BY PROFESSOR ILTER TURAN
Making and implementing foreign policy is a difficult process. Policymakers have to take into consideration a variety of factors not only including the international environment and the position of the other relevant external actors but also domestic politics and the ideological proclivities of the top decision makers. Under the circumstances, it is no surprise that predicting what a country will do, how it will behave in a specific situation is a challenging undertaking. If countries were to treat each foreign policy decision as being unique, it would have been indeed difficult to make predictions. Fortunately most countries make policy and implement it within the framework of a set of evaluations and assumptions about the external world.
For example, it may be safely assumed that a member of the EU will not pursue policies that necessitate its using military force against another member. Similarly, based on the historical feeling of guilt the Germans harbor about Jews, it may be safely judged that Germany would generally pursue policies that are supportive of Israel. When the international order is in flux, there may be fewer handles to rely on to predict the foreign policy actions of countries, but there is no such thing as the total absence of handles.

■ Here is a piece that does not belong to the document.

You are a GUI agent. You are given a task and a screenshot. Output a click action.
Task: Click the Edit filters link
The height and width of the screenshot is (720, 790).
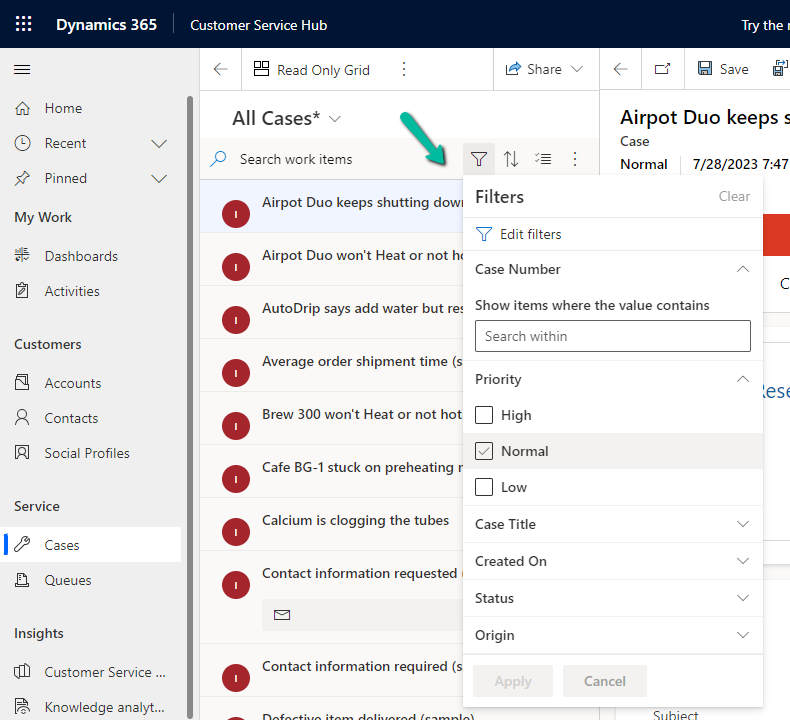(530, 234)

In view of the preceding discussion, if someone were asked to describe Turkish foreign policy these days, the person might find himself at a loss to summarize it. What are, so to speak, handles on Turkish foreign policy? It seems that the most striking feature of Türkiye’s external relations is that they are highly transactional. What does this mean? When the country ’s political leaders encounter an external development, they look at the particular case and make a decision based on the benefits and costs their specific action will bring just on that occasion. They do not conduct an elaborate evaluation of the country’s external relations and how their specific decision would fit in with the broader set of relations in which Türkiye finds itself. Such an approach has proven to be problematical. In communities to which Türkiye presumably belongs, it has ceased to be trusted partner, and therefore, it is often excluded from joint projects and the inner circles of decision making. A case in point is the purchase of S-400 missiles from Russia, an act that a NATO member was never expected to do. As a result, Turkey has not only been excluded from the F-35 project, but it continues also to experience difficulty in procuring F-16s.
A second feature of policy is that it is strongly colored by the ideologies and judgments of the country’s leadership rather than being the outcome of an elaborate process of institutional decision making. When combined with a transactional approach where decisions may easily be changed if expectations from a transaction are not borne out, this feature is a recipe for losing credibility.
One need not look further than economic policies colored by the belief of the leadership on paying interest on deposits and other funds. The insistence on deliberately keeping the interest rates low, among others, reduced external capital flows into the country and led to substantial depreciations in the value of the Turkish Lira. After major losses, the leadership changed the heads of the Ministry of Treasury and Finance as well as the head of the Central Bank. Since then, the Central Bank has steadily increased interest rates while the Minister has gone on international tours to persuade investors that they should come to Turkey. This policy has not so far succeeded for the simple reason that the investors fear that if the expectations of the political leadership are not materializing fast, the leadership of the economy and economic policy may easily be changed. Expressed differently, the international investors do not find the transactional and non-institutional approach Türkiye has been pursuing in economics as being sufficiently trustworthy to proceed with investments since it may change with the whims of political leadership.
The top leadership also believes that religion constitutes a major bond between peoples in the region and people sharing the same religion constitute a cohesive community with shared interests. Empirical evidence supporting such an assumption is indeed scant. To begin with, there are major divisions among the believers and some treat others that belong to a different sect or order as more of an enemy than people who believe in other religions. Next, the peoples of the region are divided into nation states that generate a stronger sense of national identity far surpassing the religious. Finally, the policymakers retain an innocent belief that those that came under Ottoman rule are favorably disposed toward Turkey. This is simply not true and Turks are generally not admired in the lands of the Arabs.
By way of conclusion, transactional policies based on questionable assumptions has not led to a successful Turkish foreign policy but a reduction in Turkish influence in the region, the undermining of the country ’s credibility and leading to its isolation.